• Dominika

Temporada de Fiestas



En los últimos años nuestras navidades han sido exóticas y variopintas, diferentes ciudades, diferentes culturas. Recuerdo aquel año en el que la celebramos en Kota Kinabalu en Borneo, cenando en un puesto de comida junto al mar pescado asado en hoja de plátano, calamares fritos, camarones salteados y luego bebiendo cervezas frías en un bar manejado por una Holandesa. Al año siguiente, decidimos quedarnos en Pekín, cuando solo unos días antes nuestra familia de dos se convirtiera en una familia de tres. Compramos un árbol fresco, fragante y frondoso que decoramos con bombillos de vidrio transparentes y plateados y luces blancas brillantes. Ordenamos sushi, sashimi y rollitos de uno de los mejores restaurantes japoneses de la ciudad, que al final comimos sin mucho apetito porque no nada se veía tan atractivo aplastado en los contenedores de plástico; y por los efectos de mi desbalance hormonal post-parto. La siguiente Nochebuena nos encontró en Taipei, buscando una farmacia cuando el primer diente de nuestra hija decidió ver la luz del día en ese mismo momento causándole un gran dolor, fiebre e irritación. Ordenamos algunos platos de marisco y pescado en un restaurante local, pero la comida era lo último en nuestras mentes. El año pasado celebramos las Fiestas en la ciudad de Quanzhou, Fujian, sobre una cacerola humeante (hot pot) de pescado fulminantemente picante, con tofu, verduras y brotes de soja y un par de cervezas bien frías. Este año, decidimos a lo tradicional y pasar una Navidad familiar en Polonia.


La Nochebuena en Polonia es un día de ayuno. La velada comienza con un gesto simbólico de compartir obleas previamente bendecidas en la Iglesia (opłatek) y ofreciéndose buenos deseos unos a otros.
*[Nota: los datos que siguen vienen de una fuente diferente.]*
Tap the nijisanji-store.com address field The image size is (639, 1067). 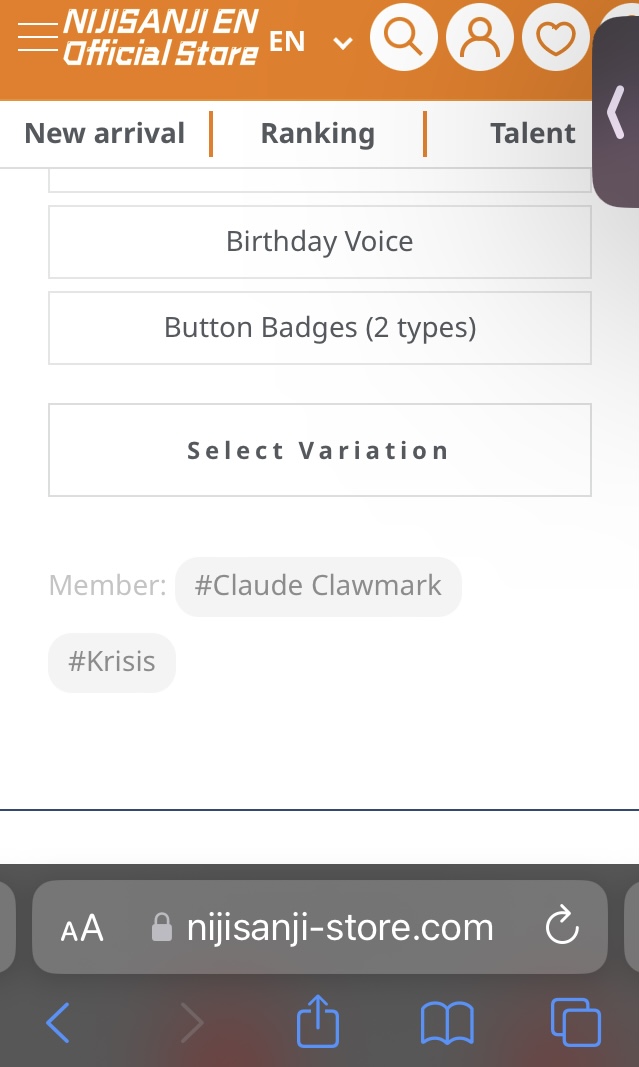coord(340,928)
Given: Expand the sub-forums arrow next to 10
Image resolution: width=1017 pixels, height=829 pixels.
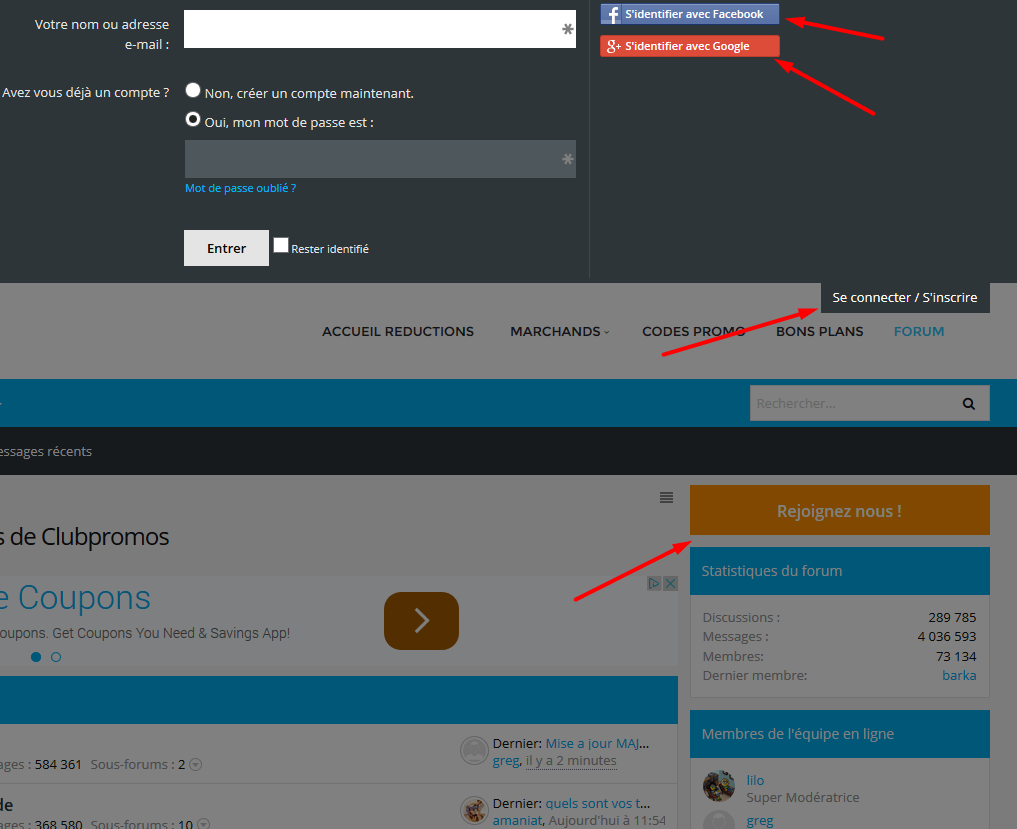Looking at the screenshot, I should [203, 824].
Luego, se sirve la cena. Todos los platos -según la tradición, deben haber doce – no llevan carne.


Comenzamos con una sopa de hongos porcini (zupa borowikowa), seguido de bandejas con empanadillas rellenas de col fermentada y hongos (pierogi z kapustą kiszoną i grzybami), carpas fritas, luciopercas con salsa de rebozuelos (sandacz z kurkami), arenques en gelatina (śledź w galarecie), arenque en salsa de mostaza (śledź w sosie musztardowym), arenque en curtido con cebollas (śledź w zalewie), bacalao al estilo “griego” (dorsz po grecku) y salmón ahumado. Para el postre pan de jengibre (piernik), pastel de manzana (szarlotka), pastel de requesón (sernik), rollo de semillas de amapola (makowiec) y pastel de merengue (tort bezowy). Comimos, cantamos villancicos y esperamos con impaciencia al invitado de honor. Papá Noel parecía un poco cansado y delgado este año (nada que un buen Sauvignon Blanc de Nueva Zelanda no pudiera curar), pero lleno de carisma y deseo de recompensar a los pequeños que han sido buenos y obedientes - al menos durante aquel día.
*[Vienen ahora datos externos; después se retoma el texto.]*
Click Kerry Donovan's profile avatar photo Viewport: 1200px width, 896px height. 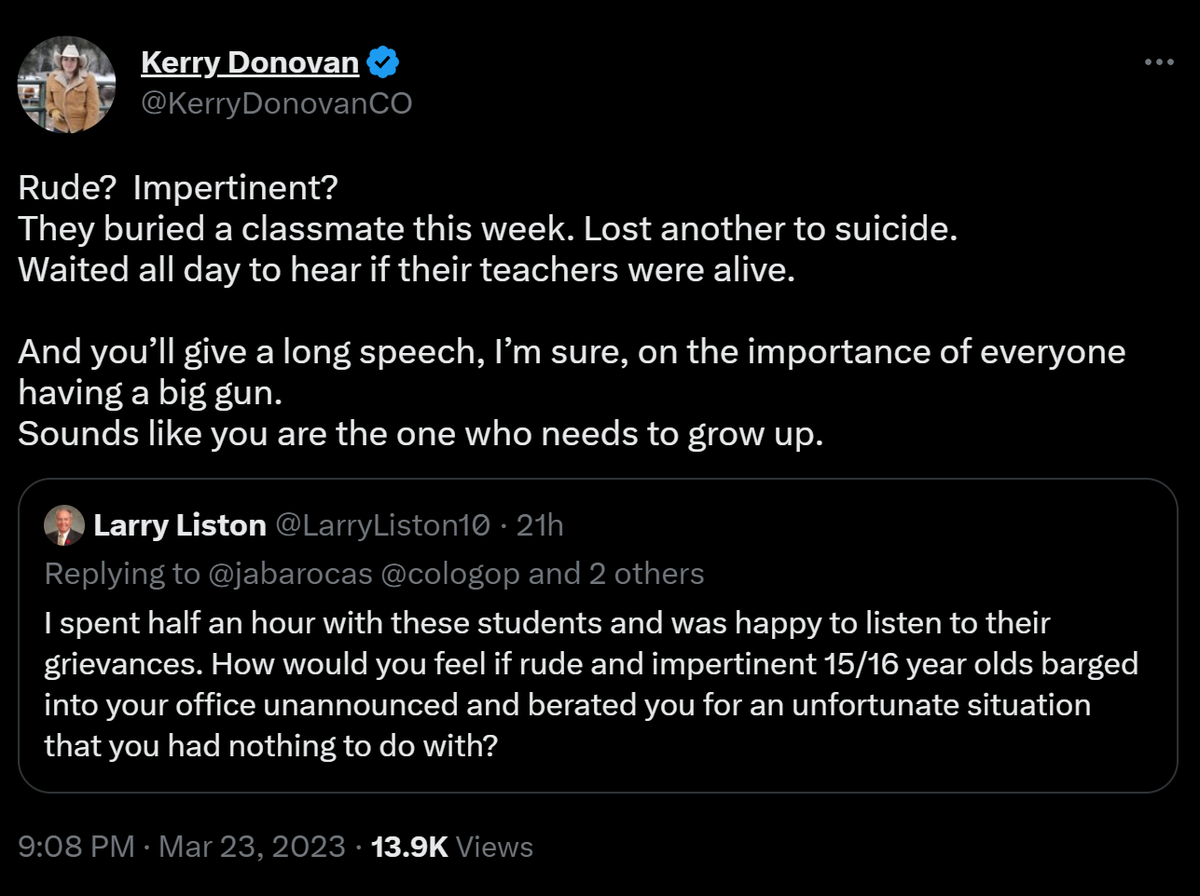pyautogui.click(x=67, y=85)
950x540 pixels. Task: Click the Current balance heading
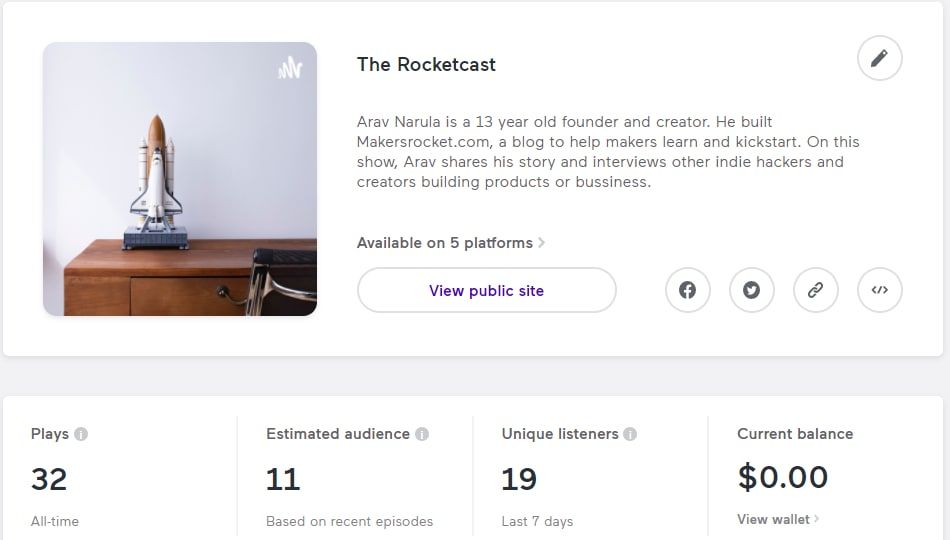[x=795, y=434]
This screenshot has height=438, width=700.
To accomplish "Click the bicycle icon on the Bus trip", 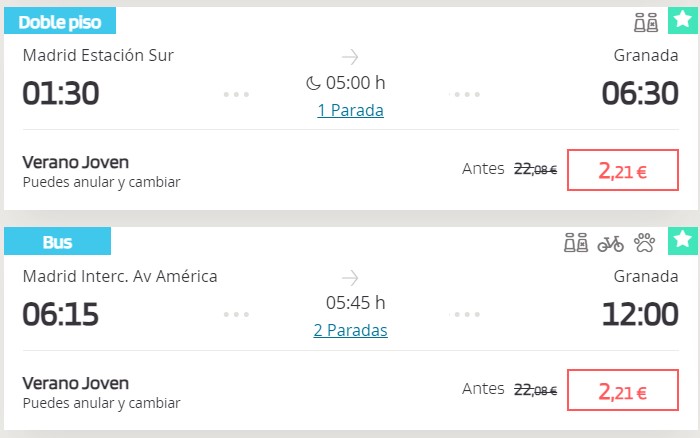I will point(610,244).
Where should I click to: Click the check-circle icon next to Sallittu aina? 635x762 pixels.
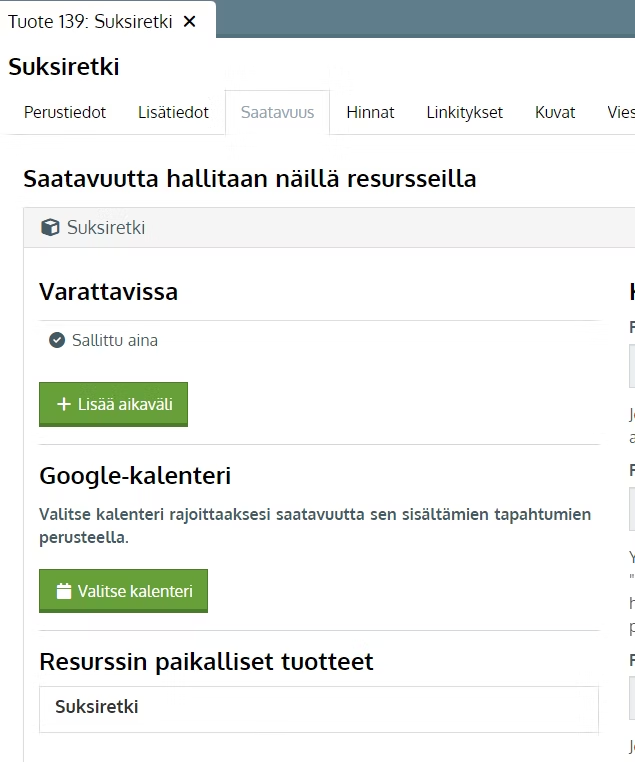click(57, 340)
Los días que siguieron nos trasladamos hacia el sur, a Zakopane - "La capital de invierno polaca", como a algunos les gusta llamarla, donde pasamos a platos un poco más contundentes, ubicuos en los "szałas" locales: codillo de cerdo asado (golonka) con col fermentada, empanadillas de patata y queso fresco (ruskie pierogi), chuletas de ternera con porcini (borowiki), morcilla (kaszanka), hígados de pollo con cebolla y manzanas, steak tartar (befsztyk tatarski), panqueques de patata con gulash (placek po zbójnicku), el típico queso de oveja (oscypek) con mermelada de arándano rojo (borówka), solo para nombrar unos pocos. La buena comida de la montaña debe ser complementada con varias pintas de cerveza polaca o, incluso mejor, con schnapps locales. A medida que el Año Nuevo lentamente hacía su entrada, los excesos del año anterior fueron dejados atrás y las truchas de montaña (pstrąg) y esturiones (jesiotr) parecieron la opción razonable. Yo, personalmente prefiero la lucioperca, y para mi gran sorpresa, una de las pizzerías italianas de la ciudad, además de hacer pizzas muy decentes, también me ofreció un delicioso trozo de pecado asado con migas de pan, lentejas negras y un puré de topinambur también conocido como alcachofa de Jerusalén, girasolillo, pataca o castaña de tierra – cuyo sabor pude finalmente descubrir. Quién hubiera pensado que sería en Zakopane.